On the Green Carpet is a 2001 North Korean film directed by Rim Chang-bom. The film's title refers to the turf of the stadium which hosts the May Day mass games in Pyongyang.

Summary 
The film is a romantic comedy, which involves a coach who is preparing a group of schoolchildren for the May Day mass games, and a former colleague who has now become his superior. She feels that he is being too demanding of his young performers, as the show he has devised requires a series of multiple somersaults. However, the children are willing to work as hard as necessary to please their leader, Kim Jong-il, and the film culminates in a lavish display of their abilities.

Everyday life in North Korea is presented as being pleasant and trouble-free, with no evidence of reported food shortages and an emphasis on the people's devotion to the "Dear Leader".
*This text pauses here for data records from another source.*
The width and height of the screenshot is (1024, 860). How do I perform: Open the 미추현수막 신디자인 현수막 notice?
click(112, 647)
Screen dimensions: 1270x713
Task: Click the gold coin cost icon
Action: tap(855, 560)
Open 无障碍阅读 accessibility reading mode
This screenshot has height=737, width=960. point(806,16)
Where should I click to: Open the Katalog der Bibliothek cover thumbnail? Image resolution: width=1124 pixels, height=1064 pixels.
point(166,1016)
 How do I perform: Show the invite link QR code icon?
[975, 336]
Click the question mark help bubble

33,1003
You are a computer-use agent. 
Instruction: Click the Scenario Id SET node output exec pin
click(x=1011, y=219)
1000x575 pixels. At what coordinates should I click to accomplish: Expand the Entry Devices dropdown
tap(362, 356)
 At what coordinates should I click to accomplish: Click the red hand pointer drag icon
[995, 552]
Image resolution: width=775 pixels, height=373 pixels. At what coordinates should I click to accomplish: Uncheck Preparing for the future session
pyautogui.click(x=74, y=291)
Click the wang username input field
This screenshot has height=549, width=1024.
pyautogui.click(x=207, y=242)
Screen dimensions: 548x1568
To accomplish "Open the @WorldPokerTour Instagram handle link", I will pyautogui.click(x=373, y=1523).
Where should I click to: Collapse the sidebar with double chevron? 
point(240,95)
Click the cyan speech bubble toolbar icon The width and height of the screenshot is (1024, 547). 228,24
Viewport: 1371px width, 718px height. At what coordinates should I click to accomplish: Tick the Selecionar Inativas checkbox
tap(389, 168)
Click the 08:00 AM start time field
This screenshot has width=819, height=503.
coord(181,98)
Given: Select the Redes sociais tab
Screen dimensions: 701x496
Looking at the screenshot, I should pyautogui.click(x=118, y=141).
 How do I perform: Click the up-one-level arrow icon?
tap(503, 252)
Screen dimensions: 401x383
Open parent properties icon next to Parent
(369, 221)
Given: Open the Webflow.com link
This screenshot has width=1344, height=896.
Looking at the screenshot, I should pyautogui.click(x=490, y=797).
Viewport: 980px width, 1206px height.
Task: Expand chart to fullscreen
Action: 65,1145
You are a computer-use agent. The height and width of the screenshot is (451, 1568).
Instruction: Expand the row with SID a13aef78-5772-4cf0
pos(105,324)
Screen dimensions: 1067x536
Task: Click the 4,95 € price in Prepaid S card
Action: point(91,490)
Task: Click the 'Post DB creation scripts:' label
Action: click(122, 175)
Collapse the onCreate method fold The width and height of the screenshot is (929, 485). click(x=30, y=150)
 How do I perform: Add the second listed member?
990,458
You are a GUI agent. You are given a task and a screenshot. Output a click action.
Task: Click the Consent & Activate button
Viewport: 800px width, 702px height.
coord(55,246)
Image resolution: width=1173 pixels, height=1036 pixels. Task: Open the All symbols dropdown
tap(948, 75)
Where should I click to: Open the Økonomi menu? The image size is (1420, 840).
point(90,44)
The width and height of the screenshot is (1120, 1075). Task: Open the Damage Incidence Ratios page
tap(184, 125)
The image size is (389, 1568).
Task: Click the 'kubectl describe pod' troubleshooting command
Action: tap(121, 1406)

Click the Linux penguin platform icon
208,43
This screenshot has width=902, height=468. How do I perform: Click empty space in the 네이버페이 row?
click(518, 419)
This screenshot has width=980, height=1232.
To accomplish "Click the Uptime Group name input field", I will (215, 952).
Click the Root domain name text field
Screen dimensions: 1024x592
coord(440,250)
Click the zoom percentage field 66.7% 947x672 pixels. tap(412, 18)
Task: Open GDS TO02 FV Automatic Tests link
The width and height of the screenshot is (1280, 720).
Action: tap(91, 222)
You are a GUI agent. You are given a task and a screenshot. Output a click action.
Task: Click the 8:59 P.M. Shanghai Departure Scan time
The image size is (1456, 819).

Festival screenings and critical response 
On the Green Carpet was the first North Korean film to be invited to the Berlin International Film Festival, where it was screened in 2004 as a special one-off event. It had been chosen by the festival committee from a selection of ten films, and aroused a great deal of interest despite being shown without subtitles and with a German language-only voice-over. The predominantly German audience who saw the film later criticized it for its "Nazi-style propaganda". Sheila Johnson of FIPRESCI regarded it as a "rare and fascinating curiosity", but noted: "On the Green Carpet, with its flat, high-key lighting, functional editing and over-fondness for the zoom lens, could have been made forty years ago; although the subject might be superficially similar, it was executed with none of the technical brilliance of a Leni Riefenstahl movie."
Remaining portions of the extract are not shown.